The authors of the article are Farah Jindani and Khalsa with Ph.D. and BA qualifications respectively. A doctorate qualification in healthcare is an acknowledgment of being an expert or consultant in the field of health. This implies that the study findings are professional and inferences made can be relied upon.
Additionally, Jindani who is a Ph.D. holder can influence healthcare policy and procedure. This makes the findings and recommendations more reliable to different stakeholders of interest. JIndani is also affiliated to the Centre of Addiction and Mental Health, Canada; an exposure which enables the author to be updated with the current issues related to mental health even though he doesn’t have professional certification qualification which is essential in the provision of healthcare services.
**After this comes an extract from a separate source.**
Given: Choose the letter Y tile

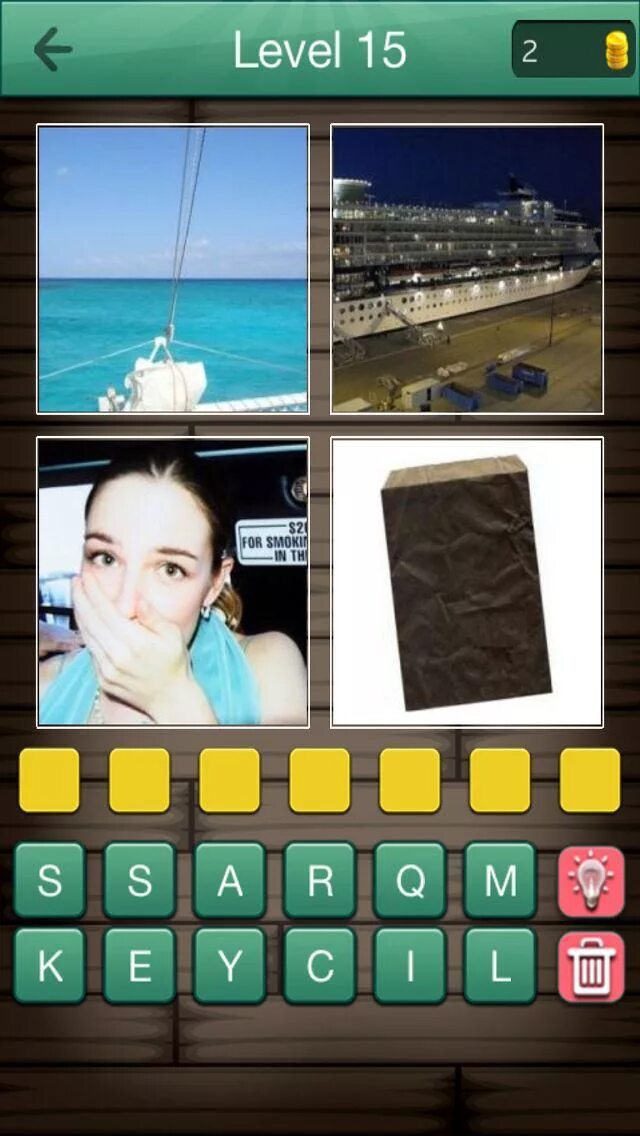Looking at the screenshot, I should (230, 966).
Khaisa is a BA holder affiliated to the University of Toronto Multi-Faith Centre for Spiritual Study and practice, Canada. Bachelor’s qualification is not regarded as an expert in any field, and this limits her knowledge about the topic under investigation. However, the affiliation with the University of Toronto provides him with the necessary expertise needful for the research.
Since both authors are addressing a research that is relevant to their institutions of affiliation, they may be reluctant or biased in their approach especially if an issue affects the institutions.
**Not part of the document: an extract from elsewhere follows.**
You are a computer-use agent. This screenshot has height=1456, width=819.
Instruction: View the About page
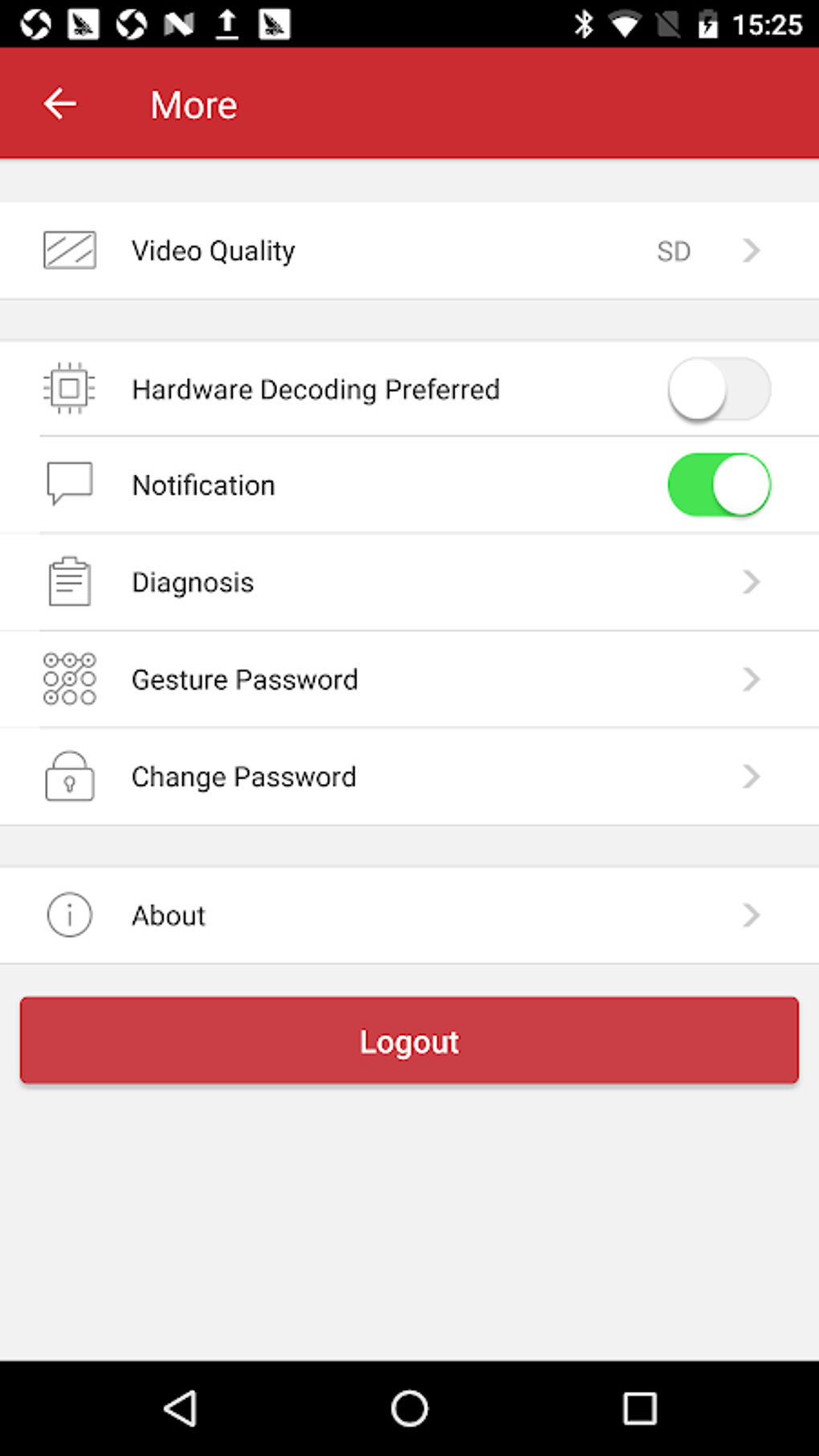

Post-traumatic stress disorder (PTSD) is attributed to psychological and physiological distress. An effective treatment for this disorder has however not been adequately addressed. Studies have shown that exposure therapies usually used for the treatment of PTSD worsen the situation resulting in trauma-related body sensations and an awakening of implicit memories (Cloitre et al., 2010, p. 915). A study by Rauch et al. (2009) found out that exposure therapies reduce the symptoms of PTSD but do not improve the overall health, social, and job-related functioning of the patient. This has necessitated the need for complementary treatments that focus on both body and mind. Studies have demonstrated yoga as the best complimentary treatment in primary health care as it deals with both body and mind (Köhn, Persson Lundholm, Bryngelsson, Anderzén-Carlsson, & Westerdahl, 2013; Van der Kolk et al., 2014). However, no study has examined the experiences of yoga treatment for PTSD patients, and hence this study aims at exploring the experiences of individuals with PTSD symptoms who are undergoing yoga treatment.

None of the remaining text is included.